店に入ると、窓際の一番手前の席に座っていた。

立ち上がり、手を上げる。

笑顔が一瞬固まったのを、見逃さない。

―きっと俺の存在を見つけてしまったからだろう。

「潤くん、元気だった?試験お疲れ様!」

まだ席にも着いていないのに、万桜は言う。

「すぐにここ、分かったか?」

そして、無事に到着した事を安心する『元彼』。

俺は万桜の横で、二人のやり取りを眺めている。

「ヒロ先輩と一緒に来たから…。
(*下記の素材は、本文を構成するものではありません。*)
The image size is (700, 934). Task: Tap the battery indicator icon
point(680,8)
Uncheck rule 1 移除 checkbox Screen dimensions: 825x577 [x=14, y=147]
」

嬉しそうに俺を見上げる。

今やっと、入り込めた。

この二人の間に。

「確か…サッカー部の?」

穏やかな表情は崩れる事はない。

「どうも、岩城潤(いわきじゅん)です。」

「ああ園田宏慶(そのだひろみち)です。」

俺達は岩城さんの向かいに座った。

「もしかして、万桜の彼氏かな…?」

覚えていた。

男のくせに、艶っぽい目。

その目でチラリと俺を見て、また万桜に視線を戻す岩城さん。

「実は、そうなの。」

恥かしいそうに、でもハッキリと宣言した。

万桜…。

嬉しさが込み上げて来た。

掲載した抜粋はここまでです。